I had finally made it to where I wanted to be.
There were 230,000 people out there seeing my words in print every day.
I woke up one day and wanted to write press releases.
The stories weren’t as good.
The pay was better.
So I said goodbye to the daily grind of a daily newspaper and became the chief of media relations for the Texas Tourist Development Agency.
Title sounded impressive.
All I did was write glowing press releases about the travel destinations of Texas.
After a while, they all sounded alike.
So I looked around and decided I wanted to write for slick, four-color magazines.
I left Texas.
I woke up in Alabama.
And I was writing for Southern Living Magazine.
It would become the hottest regional magazine in America with a circulation topping two million.
It couldn’t get any better.
More than two million people were seeing my name in print every month.
I should have been satisfied.
Now I wanted to write books.
So I wrote three for Southern Living.
My printed words were in bookstores and libraries.
Could it get any better?
I hoped so.
I wandered back to Texas and went to work for a custom publishing company, writing more than fifty books in the twenty-five years I was there.
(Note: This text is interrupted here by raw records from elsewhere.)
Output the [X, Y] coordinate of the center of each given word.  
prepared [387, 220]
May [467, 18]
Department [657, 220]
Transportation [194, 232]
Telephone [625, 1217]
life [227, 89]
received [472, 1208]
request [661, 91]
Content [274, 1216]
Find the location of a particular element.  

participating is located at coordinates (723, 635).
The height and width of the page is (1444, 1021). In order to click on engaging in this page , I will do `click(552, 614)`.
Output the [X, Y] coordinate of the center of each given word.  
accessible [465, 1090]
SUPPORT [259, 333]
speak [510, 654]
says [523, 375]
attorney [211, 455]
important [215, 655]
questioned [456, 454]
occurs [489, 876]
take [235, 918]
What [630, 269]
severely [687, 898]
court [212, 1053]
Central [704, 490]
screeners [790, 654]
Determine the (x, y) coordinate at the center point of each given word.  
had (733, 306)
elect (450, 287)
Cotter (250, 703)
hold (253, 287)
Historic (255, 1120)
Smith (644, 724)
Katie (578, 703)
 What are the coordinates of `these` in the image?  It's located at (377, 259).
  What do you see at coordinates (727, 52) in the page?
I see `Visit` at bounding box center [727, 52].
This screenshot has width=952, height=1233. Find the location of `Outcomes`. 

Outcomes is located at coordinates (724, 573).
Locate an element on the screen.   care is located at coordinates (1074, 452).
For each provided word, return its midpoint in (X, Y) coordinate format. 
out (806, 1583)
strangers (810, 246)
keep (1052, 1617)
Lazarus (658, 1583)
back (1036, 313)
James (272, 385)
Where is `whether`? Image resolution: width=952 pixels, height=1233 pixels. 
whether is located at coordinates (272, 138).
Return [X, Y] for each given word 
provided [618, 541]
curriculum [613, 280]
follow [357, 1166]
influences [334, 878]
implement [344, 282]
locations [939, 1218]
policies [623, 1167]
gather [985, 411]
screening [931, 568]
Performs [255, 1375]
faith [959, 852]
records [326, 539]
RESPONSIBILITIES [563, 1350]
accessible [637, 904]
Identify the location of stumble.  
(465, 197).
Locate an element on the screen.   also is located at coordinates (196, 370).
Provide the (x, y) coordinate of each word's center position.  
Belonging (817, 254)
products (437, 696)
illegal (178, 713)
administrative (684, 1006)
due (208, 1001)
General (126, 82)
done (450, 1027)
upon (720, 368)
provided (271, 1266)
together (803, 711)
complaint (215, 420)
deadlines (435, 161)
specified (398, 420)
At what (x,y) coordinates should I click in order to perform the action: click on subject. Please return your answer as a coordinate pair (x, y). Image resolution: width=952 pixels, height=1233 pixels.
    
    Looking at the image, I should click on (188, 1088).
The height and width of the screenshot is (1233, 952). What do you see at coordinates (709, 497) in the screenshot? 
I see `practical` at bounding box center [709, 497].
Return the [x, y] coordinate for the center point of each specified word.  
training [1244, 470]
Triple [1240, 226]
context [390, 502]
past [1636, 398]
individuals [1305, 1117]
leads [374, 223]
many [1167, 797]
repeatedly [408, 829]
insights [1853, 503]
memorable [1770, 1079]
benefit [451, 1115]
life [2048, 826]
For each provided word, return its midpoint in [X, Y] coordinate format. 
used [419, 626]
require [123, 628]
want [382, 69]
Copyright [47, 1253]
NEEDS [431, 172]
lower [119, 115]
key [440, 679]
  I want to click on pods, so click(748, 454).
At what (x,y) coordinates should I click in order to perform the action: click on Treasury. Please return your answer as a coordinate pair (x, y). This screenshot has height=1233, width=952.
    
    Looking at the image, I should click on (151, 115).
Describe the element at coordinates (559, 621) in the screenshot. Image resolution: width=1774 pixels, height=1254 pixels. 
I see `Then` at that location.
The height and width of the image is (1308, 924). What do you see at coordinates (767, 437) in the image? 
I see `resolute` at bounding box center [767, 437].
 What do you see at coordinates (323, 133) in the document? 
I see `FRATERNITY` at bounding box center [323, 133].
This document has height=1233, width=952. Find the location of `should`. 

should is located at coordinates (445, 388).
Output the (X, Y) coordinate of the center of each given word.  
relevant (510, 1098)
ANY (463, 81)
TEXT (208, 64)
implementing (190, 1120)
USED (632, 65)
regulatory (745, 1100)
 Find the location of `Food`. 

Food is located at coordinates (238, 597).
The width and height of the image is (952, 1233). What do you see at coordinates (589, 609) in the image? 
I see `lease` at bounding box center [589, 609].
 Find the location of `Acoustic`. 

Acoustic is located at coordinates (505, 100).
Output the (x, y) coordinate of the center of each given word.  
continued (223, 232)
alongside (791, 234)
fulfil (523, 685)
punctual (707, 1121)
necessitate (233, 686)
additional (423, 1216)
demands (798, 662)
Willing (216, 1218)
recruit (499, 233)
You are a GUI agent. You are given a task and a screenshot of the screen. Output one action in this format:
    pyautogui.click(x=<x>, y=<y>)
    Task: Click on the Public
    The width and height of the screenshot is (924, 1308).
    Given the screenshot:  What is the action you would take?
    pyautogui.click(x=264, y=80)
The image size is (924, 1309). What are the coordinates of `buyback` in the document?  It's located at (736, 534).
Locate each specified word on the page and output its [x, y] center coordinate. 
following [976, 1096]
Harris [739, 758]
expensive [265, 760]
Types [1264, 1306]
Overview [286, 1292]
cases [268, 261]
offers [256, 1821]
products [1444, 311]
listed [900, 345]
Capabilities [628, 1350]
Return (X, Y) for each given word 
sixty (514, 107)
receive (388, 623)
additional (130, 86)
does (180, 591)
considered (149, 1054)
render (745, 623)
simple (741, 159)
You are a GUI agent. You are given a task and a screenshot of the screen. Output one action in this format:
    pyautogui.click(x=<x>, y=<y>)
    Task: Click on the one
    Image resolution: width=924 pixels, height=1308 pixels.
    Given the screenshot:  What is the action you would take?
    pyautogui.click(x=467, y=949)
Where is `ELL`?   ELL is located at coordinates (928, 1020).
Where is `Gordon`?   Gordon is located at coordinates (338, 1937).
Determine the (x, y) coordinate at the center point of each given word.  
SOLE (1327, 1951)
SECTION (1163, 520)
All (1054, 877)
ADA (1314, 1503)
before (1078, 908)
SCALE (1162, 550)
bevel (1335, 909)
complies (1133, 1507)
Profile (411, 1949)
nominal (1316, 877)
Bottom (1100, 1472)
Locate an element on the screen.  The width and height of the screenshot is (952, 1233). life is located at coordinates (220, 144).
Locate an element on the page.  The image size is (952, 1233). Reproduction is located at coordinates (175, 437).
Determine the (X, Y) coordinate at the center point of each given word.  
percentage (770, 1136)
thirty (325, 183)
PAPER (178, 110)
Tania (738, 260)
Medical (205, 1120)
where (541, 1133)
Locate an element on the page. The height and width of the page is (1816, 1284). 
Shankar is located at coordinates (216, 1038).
There were my words encased in hardback books.
We sold millions.
I should have been happy.
But, no, I wanted to write fiction.
I wanted to write novels.
So now I’m writing novels.
Wrote a western.
I wanted to write a mystery.
Wrote a mystery.
I wanted to write a thriller.
Wrote a thriller.
I didn’t want to write so dark.
So here I am, and I’m probably no different from any other writer.
I love the book I write today.
I won’t like it tomorrow.
I think I can do better.
I damn well ought to do better.
I don’t even know why I wrote it that way in the first place.
I’m never satisfied.
I believe that when writers are satisfied with the books they have just produced, they have written their last books.
Take a look at this blog.
I’ve said what I wanted to say.
But even now, I wish I had written it differently.